After three months, I find my unicorn agent. Beth is such a gift I wonder for some time whether she is real. She loves the book. I shove my antenna down. I ignore that whiff of risk-aversion I’d gotten so used to. I had an agent, so none of that mattered anymore.
When Beth puts the manuscript out on submission (after we wrestle with it, of course — books use one space after a period now, not two, and do we really need this character?), we feel good about it. I still remember where I was sitting, what the light looked like outside my window, the breezy sound of fluttering leaves, the summery smell, when Beth told me she’d sent her own queries off to acquisitions editors at the Big (Six Then Five Now Four) Publishers. “I’ve seen it all,” Beth says after a brief hesitation, “but I think this one’ll go fast — keep your cell phone handy.” I tossed and turned that night, dreaming of my first manuscript going to auction the very next day. “It’s happening!,” my husband assured me.
I remember sitting in the same spot — just earlier in the day, and earlier in the summer — the following year. Beth had gotten the same vague rejections, with the same whiff of risk-aversion, from the Big Publishers that I’d gotten from agents. “I don’t think they like the abortion,” I sputtered. “Me neither,” Beth sighed.
We talked for an hour about how white, privileged protagonists don’t get abortions in literature (unless they’re Gloria Steinem). How only secondary characters, who are dysfunctional and/or disturbed, get abortions. How protagonists decide to keep their babies at the last minute and thank their lucky stars that they did. “Like Miranda in Sex and the City,” I say, recognizing in that moment that something sinister has come out of the shadows and into the light.
Beth suggests that I shelve my novel. I’d begun to write a second, less controversial one by then, and had outlined a third. “Let’s sell those,” she says, “and then try to sell this one.”
I eventually text my husband to help remove me from the bedroom carpet. I am a puddle of self-pity and disappointment. Then, I am enraged. I read piece after piece about how book publishing is failing. How stories are suppressed and lost. I listen to a Ted Talk about how most of us need to green-light our own work.
So I ignore Beth’s advice and my own fear (I don’t know what I’m doing. How much is this going to cost?) and I do.
She Writes Press, a “hybrid” publisher, in which the author shares more of the financial risk, but also retains more creative control and a larger portion of sales, will publish my first novel, My Thirty-First Year (And Other Calamities), on August 2, 2022 — ironically, a few weeks after SCOTUS will likely gut or overturn Roe.

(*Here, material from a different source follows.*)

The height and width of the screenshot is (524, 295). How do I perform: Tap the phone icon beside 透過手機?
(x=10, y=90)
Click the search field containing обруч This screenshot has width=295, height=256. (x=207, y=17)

Some literary snobs will turn their noses up at me for publishing with a hybrid. They won’t appreciate that my husband and I scrapped our family budget to put dollars behind my words. But my novel is about giving patriarchy the finger. It seems only fitting that I publish it in a way that does the same. I’m glad I know how many voices and perspectives the publishing establishment shuts out — I’m glad I see its brokenness. Story is the ancient connective tissue that binds us all. It should be inclusive. I hope to play a role in making it so.